Analysis released today showed that the EU was the top of the global table for cartel fines, with the amount levied increasing nearly 40 per cent from the previous year.
In May, the EU Commission hit five banks, Barclays, RBS, Citigroup, JPMorgan and MUFG, with a cumulative €1.07bn (£900m) fine for operating two cartels in the foreign exchange markets.
The banks involved are now the subject of a £1bn class action lawsuit being brought in London by entities affected by the rigging such as pension funds and asset managers.
The forex decision brings total fines imposed by the Commission in the financial services sector to over €3bn.
There are two further cases involving secondary market trading in US and European government bonds which are being looked at by the Commission and may result in more large penalties.

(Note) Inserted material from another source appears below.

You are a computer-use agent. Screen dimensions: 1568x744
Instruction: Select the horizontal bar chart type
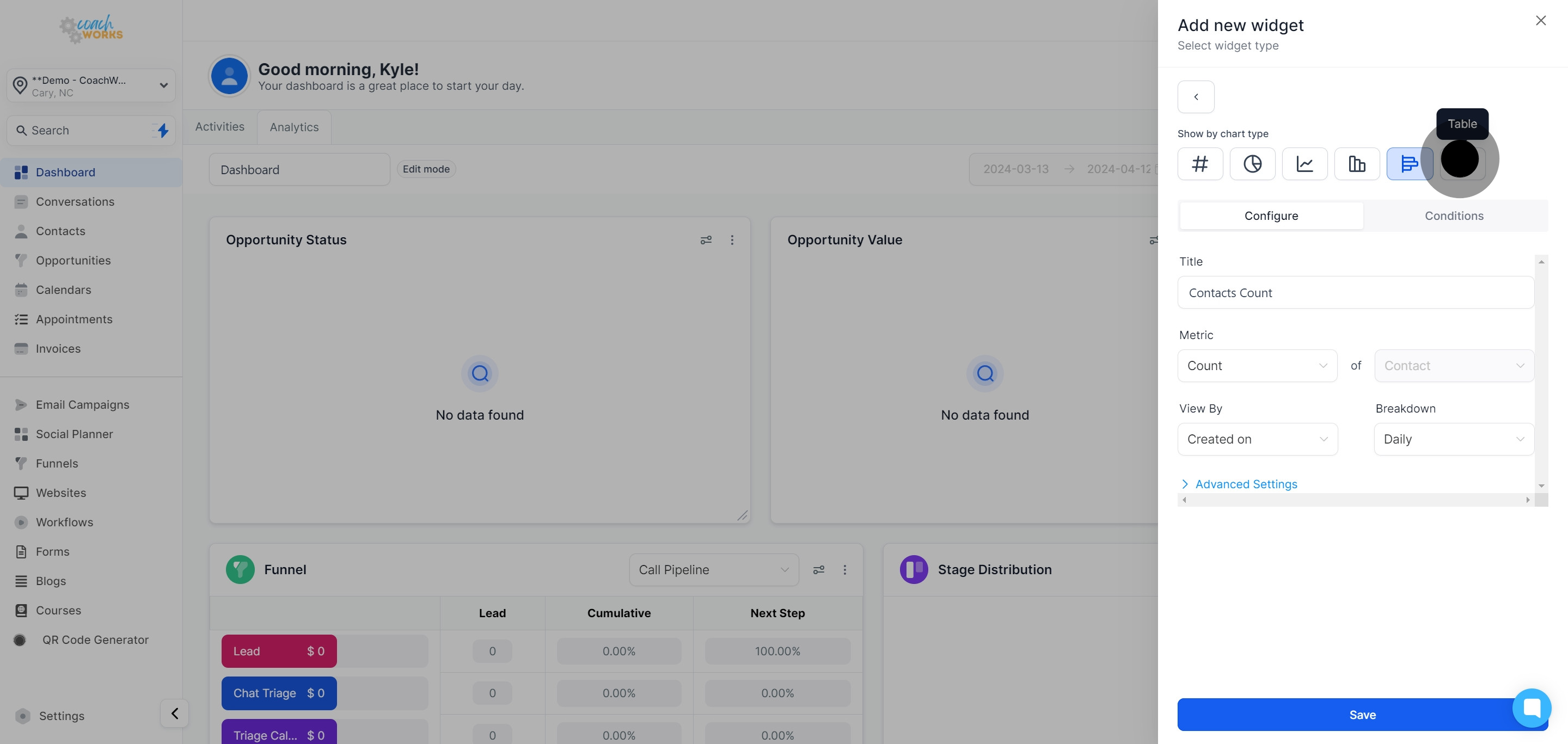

Philip Mansfield, a partner at law firm Allen & Overy which carried out the analysis, said: “Fine levels vary from year to year for a range of reasons. What doesn’t change is regulators’ commitment to robust cartel enforcement.”
Japan was the jurisdiction with the second-highest level of fines at $637m, followed by the US with $360m.
The level of fines imposed by the US almost doubled from the previous year, while Japan’s total was boosted by two large price fixing cases.